Pour obtenir que les décrets d’application ne soient pas en faveur des laboratoires, il faut se battre sans relâche et toujours maintenir la pression, comme le fait Irène Frachon pour les victimes du Mediator. Cela fait cinq ans que je me bats au quotidien. J’ai dû renoncer à ma profession de responsable logistique dans une entreprise de ferroviaire. J’ai parfois l’impression de devoir faire le travail de pharmacovigilance, ce qui est usant. Mais j’ai le sentiment que si j’arrête, les politiques relâcheront leurs efforts. Je suis étonnée de voir à quel point l’Etat protège Sanofi.

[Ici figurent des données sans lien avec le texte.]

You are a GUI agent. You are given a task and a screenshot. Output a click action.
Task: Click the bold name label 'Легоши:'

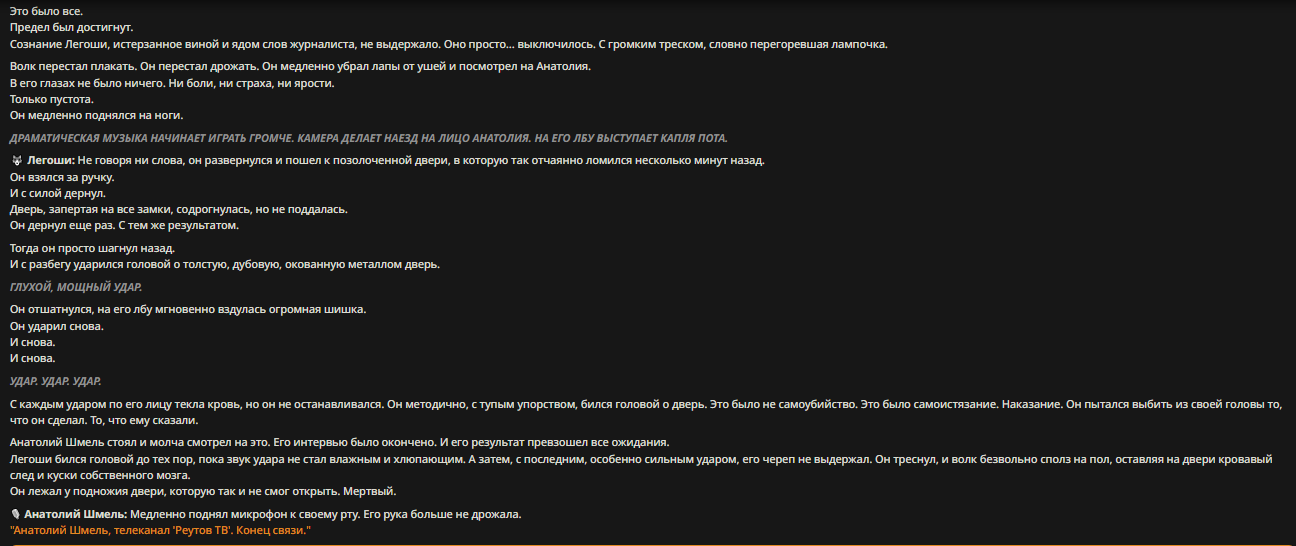tap(50, 161)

Depuis le début de l’année, la délivrance de la Dépakine est davantage encadrée…

C’est vrai. Désormais en France, une femme à qui est prescrit de la Dépakine doit signer un formulaire de consentement éclairé disant qu’elle est informée qu’elle a 40 % de risque d’avoir un enfant présentant des troubles autistiques. Nous sommes désormais le pays le plus avancé dans la mise en œuvre de la réglementation européenne, et notre action n’y est pas étrangère. En Espagne ou en Italie, où il n’y a pas d’association comme l’Apesac pour jouer le rôle de lanceur d’alerte, ce protocole n’a pas été mis en place. Dans ces pays, des femmes continuent de prendre de la Dépakine sans être informées.

Sur ce sujet, je suis très investie pour que toutes les boîtes de médicaments dangereux pour le fœtus comportent un logo spécifique et une alerte mentionnant qu’il est dangereux pendant la grossesse. Nous avons été entendus et ces informations figureront rapidement sur les boîtes de médicaments.